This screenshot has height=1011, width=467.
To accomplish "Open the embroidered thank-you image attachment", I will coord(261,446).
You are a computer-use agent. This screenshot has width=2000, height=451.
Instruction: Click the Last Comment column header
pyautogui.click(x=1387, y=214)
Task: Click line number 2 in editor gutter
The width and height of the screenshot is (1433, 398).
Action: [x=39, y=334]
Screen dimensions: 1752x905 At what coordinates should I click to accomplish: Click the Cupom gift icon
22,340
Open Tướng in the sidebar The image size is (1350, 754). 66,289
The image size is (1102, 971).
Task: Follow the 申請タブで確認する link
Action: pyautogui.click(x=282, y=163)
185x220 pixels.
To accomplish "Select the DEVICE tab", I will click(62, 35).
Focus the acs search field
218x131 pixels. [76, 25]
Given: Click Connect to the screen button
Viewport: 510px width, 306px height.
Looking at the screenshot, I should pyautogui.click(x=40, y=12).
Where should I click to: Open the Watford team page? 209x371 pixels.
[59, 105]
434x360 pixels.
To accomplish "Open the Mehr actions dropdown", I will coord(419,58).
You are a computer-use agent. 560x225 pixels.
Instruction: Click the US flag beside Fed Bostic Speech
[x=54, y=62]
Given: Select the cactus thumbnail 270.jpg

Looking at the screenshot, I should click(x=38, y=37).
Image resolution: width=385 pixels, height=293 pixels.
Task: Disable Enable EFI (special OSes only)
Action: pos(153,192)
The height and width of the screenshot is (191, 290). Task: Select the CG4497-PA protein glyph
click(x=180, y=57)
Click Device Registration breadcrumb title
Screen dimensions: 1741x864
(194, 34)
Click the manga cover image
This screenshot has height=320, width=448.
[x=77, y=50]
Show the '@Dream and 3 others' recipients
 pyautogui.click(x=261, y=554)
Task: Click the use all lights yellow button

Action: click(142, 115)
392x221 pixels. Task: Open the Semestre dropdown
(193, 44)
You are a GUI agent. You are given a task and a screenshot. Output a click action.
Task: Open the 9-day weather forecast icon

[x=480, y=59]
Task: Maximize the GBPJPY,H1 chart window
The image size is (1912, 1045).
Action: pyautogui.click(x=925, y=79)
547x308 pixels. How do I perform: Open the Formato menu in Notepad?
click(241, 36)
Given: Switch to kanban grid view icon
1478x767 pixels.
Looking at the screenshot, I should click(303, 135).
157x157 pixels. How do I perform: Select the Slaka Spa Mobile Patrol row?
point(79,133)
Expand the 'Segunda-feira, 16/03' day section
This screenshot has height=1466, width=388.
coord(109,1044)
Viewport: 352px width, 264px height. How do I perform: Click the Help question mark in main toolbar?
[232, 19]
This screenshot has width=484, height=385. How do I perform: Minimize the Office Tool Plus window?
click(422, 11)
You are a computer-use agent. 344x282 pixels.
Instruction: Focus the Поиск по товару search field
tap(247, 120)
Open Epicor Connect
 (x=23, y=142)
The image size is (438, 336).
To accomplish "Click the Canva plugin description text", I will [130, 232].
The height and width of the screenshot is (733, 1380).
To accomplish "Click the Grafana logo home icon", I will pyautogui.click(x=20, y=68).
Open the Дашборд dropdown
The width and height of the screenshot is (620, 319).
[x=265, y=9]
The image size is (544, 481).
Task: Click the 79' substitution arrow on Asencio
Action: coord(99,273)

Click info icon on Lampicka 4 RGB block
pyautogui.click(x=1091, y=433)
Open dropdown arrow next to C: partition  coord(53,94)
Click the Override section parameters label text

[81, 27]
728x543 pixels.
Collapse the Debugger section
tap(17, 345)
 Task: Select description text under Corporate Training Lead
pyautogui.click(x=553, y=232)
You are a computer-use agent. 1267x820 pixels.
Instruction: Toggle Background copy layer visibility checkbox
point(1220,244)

**TASK REQUIREMENTS:** From the line that holds "The height and width of the screenshot is (733, 1380)." down to the last line of the material, copy every line exactly and add nothing.

**RESULT OF THE TASK:**
The height and width of the screenshot is (733, 1380).
To accomplish "Click the Grafana logo home icon", I will pyautogui.click(x=20, y=68).
Open the Дашборд dropdown
The width and height of the screenshot is (620, 319).
[x=265, y=9]
The image size is (544, 481).
Task: Click the 79' substitution arrow on Asencio
Action: coord(99,273)

Click info icon on Lampicka 4 RGB block
pyautogui.click(x=1091, y=433)
Open dropdown arrow next to C: partition  coord(53,94)
Click the Override section parameters label text

[81, 27]
728x543 pixels.
Collapse the Debugger section
tap(17, 345)
 Task: Select description text under Corporate Training Lead
pyautogui.click(x=553, y=232)
You are a computer-use agent. 1267x820 pixels.
Instruction: Toggle Background copy layer visibility checkbox
point(1220,244)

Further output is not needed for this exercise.